> Text block

Pipelining falls short of SPDY in several respects. The biggest problem is that ...

osth · on July 6, 2013

I trust in theory this is true, but I've never personally observed this in practice.

I guess SPDY fans' marketing of this "feature" would be more convincing if I could see a demonstration.

I just don't see any noticeable delays when using pipelining.

What strikes me as peculiar about the interest in SPDY is that I never saw any interest in pipelining before SPDY. And I really doubt it was because of potential head of line blocking or lack of header compression. I think users just were not clued in about pipelining.

The speed up between not using pipelining and using it is, IME, enormous. 1 connection for 100 files versus 100 connections for 100 files. It is a huge efficiency gain.

Yet most users have never even heard of HTTP pipelining, or never tried it. If they really wanted such a big speed up, why wouldn't they use pipelining, or at least try it? Why wouldn't they demand that browsers implement it and turn it on by default?

Users are being encouraged to jump right into SPDY, a very recent and relatively untested internal project (e.g. see the CRIME incident) of one company, most users, if not all, having never previously experimented with even basic pipelining, which has been around since the 1999 HTTP/1.1 spec and has support via keep alives in almost all web servers.

Noticeable speed gains would be seen if www pages were not so burdened with links to resources on external hosts. That's what's really slowing things down, as browsers make dozens of connections just to load a single page with little content. The speed gains from cutting out all that third party host cruft would make any speed gains from avoiding theoretical potential head of line blocking during pipelining seem miniscule and hardly worth all the effort.

If you want to see how much pipelining speeds up getting many files from the same host, you do not need SPDY to do that. Web servers already have the support you need to do HTTP/1.1 pipelining. (Though on rare occasions site admins have keep-alives disabled, like HN for example. In effect these admins are saying, "Sorry, no pipelining for you.")

akalin · on July 6, 2013

HTTP pipelining is turned off by default in most browsers due to concerns with buggy proxies and servers (see https://bugzilla.mozilla.org/show_bug.cgi?id=264354 ). It may work for you and the particular set of servers you visit, but I suspect browser developers would rather have a browser that by default works with the widest possible range of configurations.

Unfortunately, it being turned off by default in most browsers means that most people won't see the benefits from it. Hopefully, the upcoming HTTP/2 standard will fare better (latest draft: https://tools.ietf.org/html/draft-unicorn-httpbis-http2-01 ).

Note that HTTP/2 will be based on SPDY (in particular, SPDY/4 with the new header compressor). Hopefully, when the standard is finalized and we have multiple strong implementations, that will allay the concerns you seem to have with SPDY today.

(Disclaimer: I work on SPDY / HTTP/2 for Chromium.)

osth · on July 6, 2013

Yes, I understand there are buggy servers and proxies... and I use a browser that has settings to accomodate them. However... I do not know about HTTP bugs that affect <emphasis>pipelining<emphasis>. And... in addition, for pipelining, I do not use a browser to do the initial retrieval. I use something like netcat to fetch and then I view the results with a browser.

> Data extract
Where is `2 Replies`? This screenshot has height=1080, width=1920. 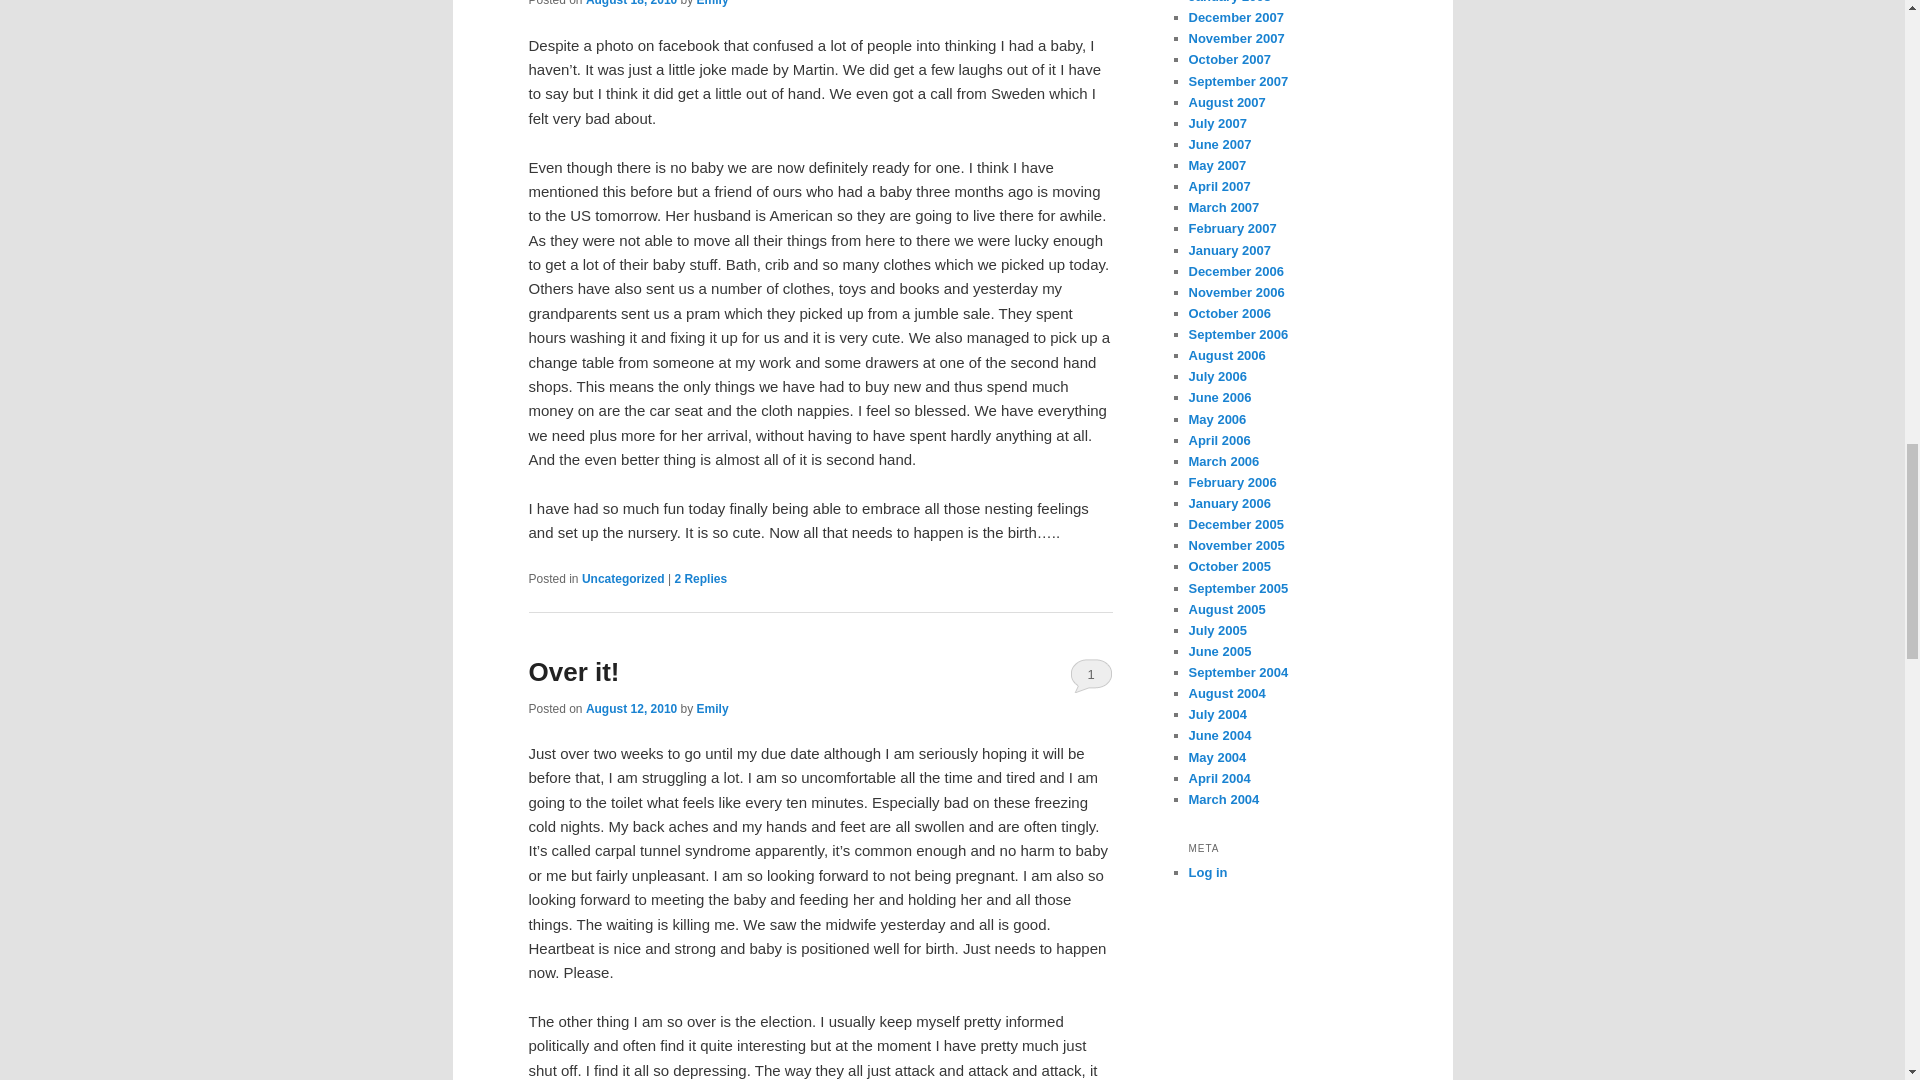
2 Replies is located at coordinates (700, 579).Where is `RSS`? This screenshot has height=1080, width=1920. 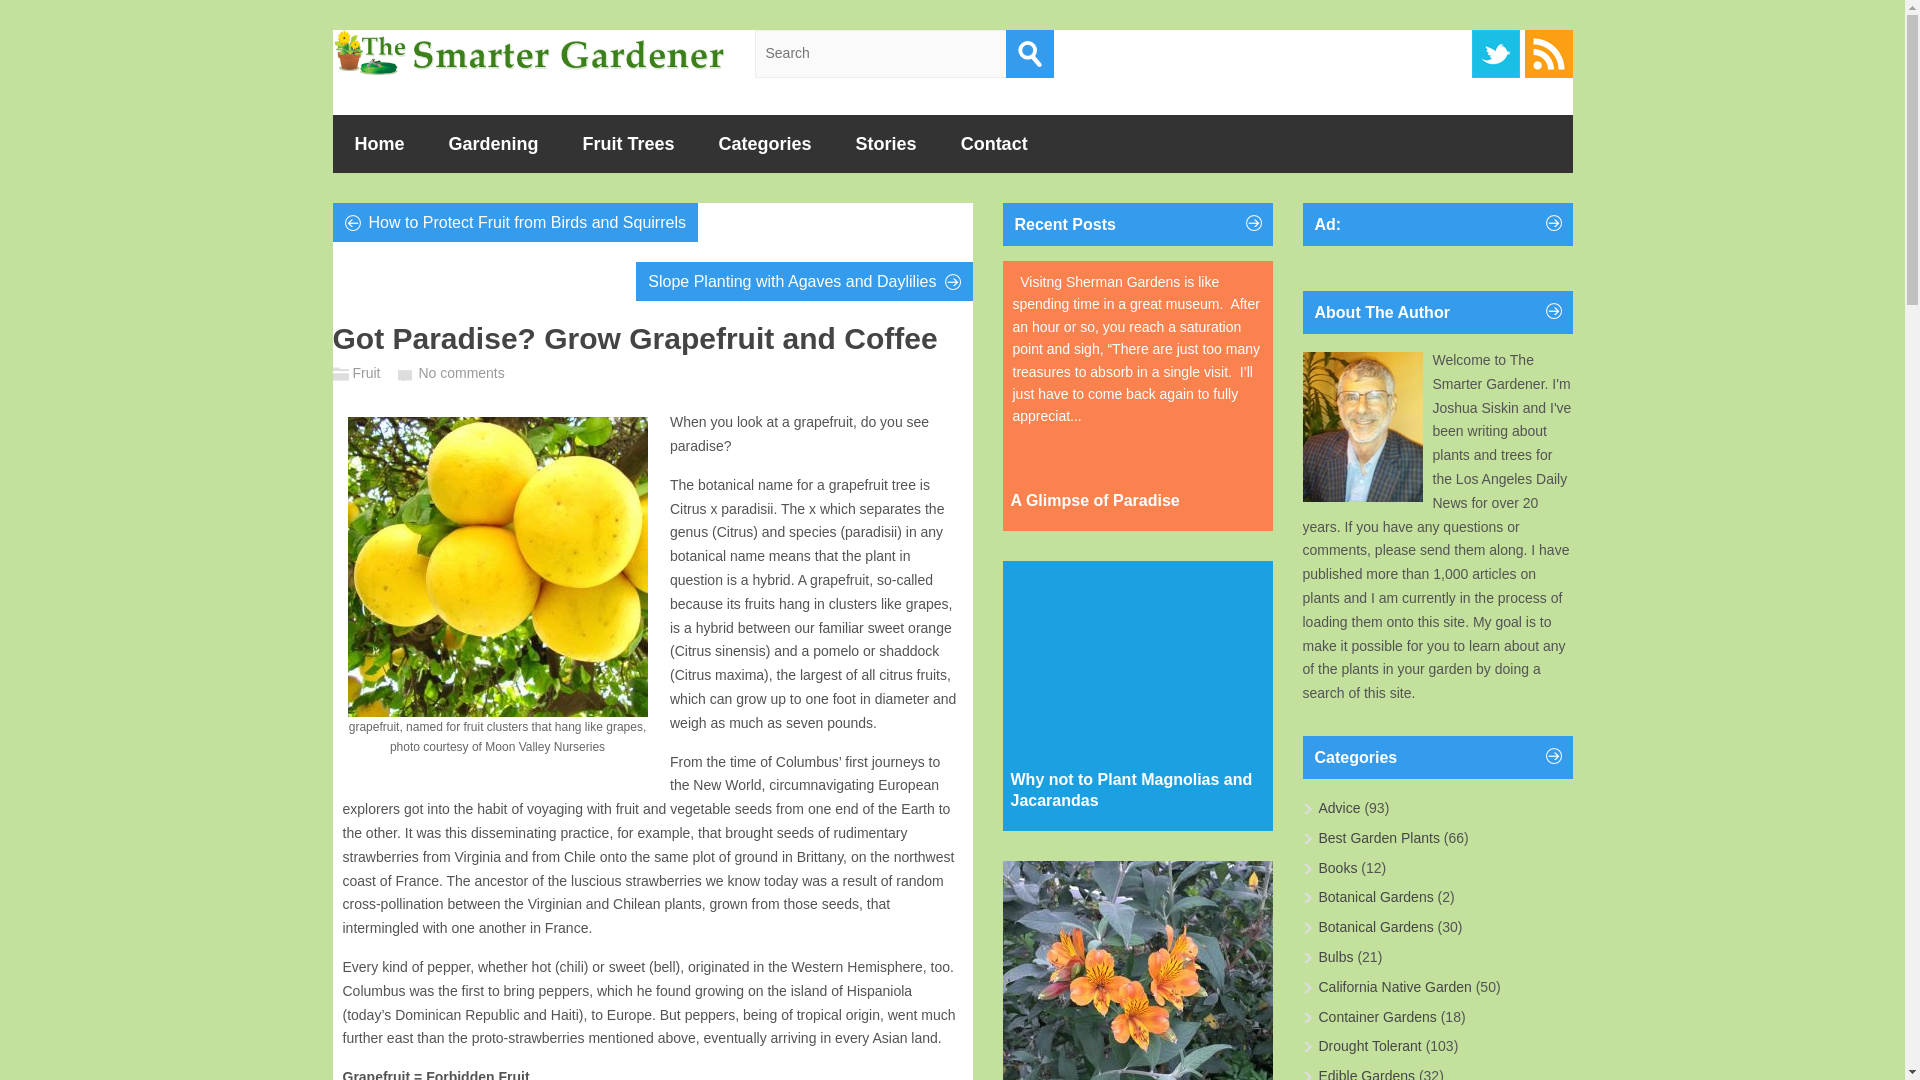 RSS is located at coordinates (1548, 54).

> The exercise
Please answer these from the forum thread on HTTP pipelining and SPDY:
(a) Why does akalin say HTTP pipelining is turned off by default in most browsers?
(b) What will HTTP/2 be based on?
(c) What does osth use to fetch files when pipelining, before viewing them in a browser?

> Output for this exercise
(a) Because of concerns with buggy proxies and servers.
(b) SPDY, in particular SPDY/4 with the new header compressor.
(c) Something like netcat.